A new Finnish study challenges notions that parents of young children are exhausted and overwhelmed.

Henna Kapulainen ja Pasquale Romano vaihtavat 1-vuotialle kaksosilleen vaippoja.
After 10 years in Scotland, parents Henna Kapulainen and Pasquale Romano relocated to Finland in hope of achieving a better work-life balance. Image: Mikko Koski / Yle

Researchers poring over data collected in the FinTerveys 2017 national health survey said they were surprised to find that parents with young kids had slightly healthier lifestyles than adults no longer chasing toddlers.

Scientists compared the lifestyles and wellbeing of parents with children under the age of seven against other adults under the age of 50.

Fourteen percent of mothers with young kids said they exceeded three hours of screen time each day. That compares to a quarter of women and a third of men who reported locking eyes with their digital devices for more than three hours a day.

A mother of one-year-old twins, Henna Kapulainen, told Yle her habits changed for the better after becoming a mom.

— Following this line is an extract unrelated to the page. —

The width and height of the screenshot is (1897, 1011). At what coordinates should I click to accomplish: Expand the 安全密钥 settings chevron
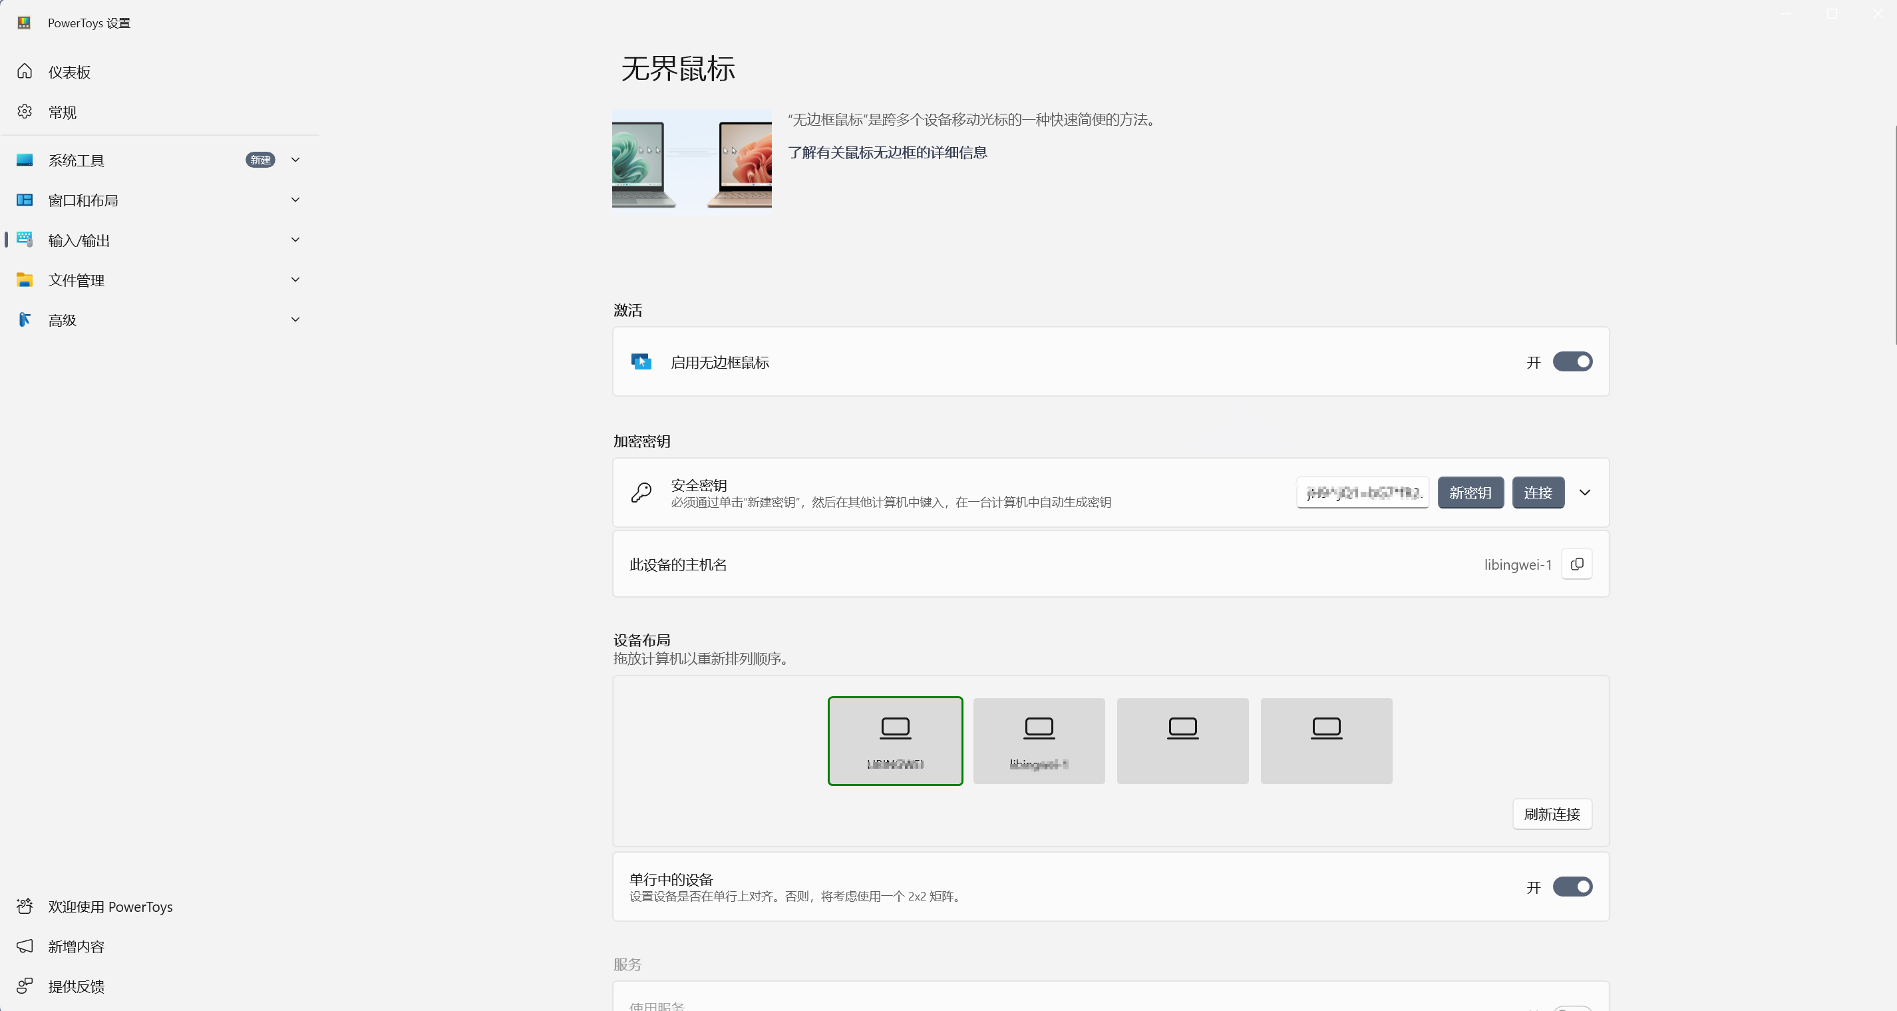pyautogui.click(x=1585, y=492)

"You get outside and move around more. You also manage to get to bed earlier and put more thought into healthy food for your kids and yourself."

Less booze, good life

Families with young children also consume less alcohol in one sitting, the study found.

Seven percent of moms with young children consumed more than six alcohol units at one time each month, compared to 15 percent of women without young kids at home.

The study found that 90 percent of young parents described their life quality as "good" or "very good".

Annamari Lunqvist of the THL said the results dispel some myths about the relentless nature of parenthood.

"The findings show that the majority of parents of young kids are doing well and leading healthy lifestyles. Young children bring a lot of meaning to life and parents are a lot more content with their lives than those who don’t have kids," she explained.

The study surveyed 762 parents of young children and 1,865 other adults between the ages of 18 and 50.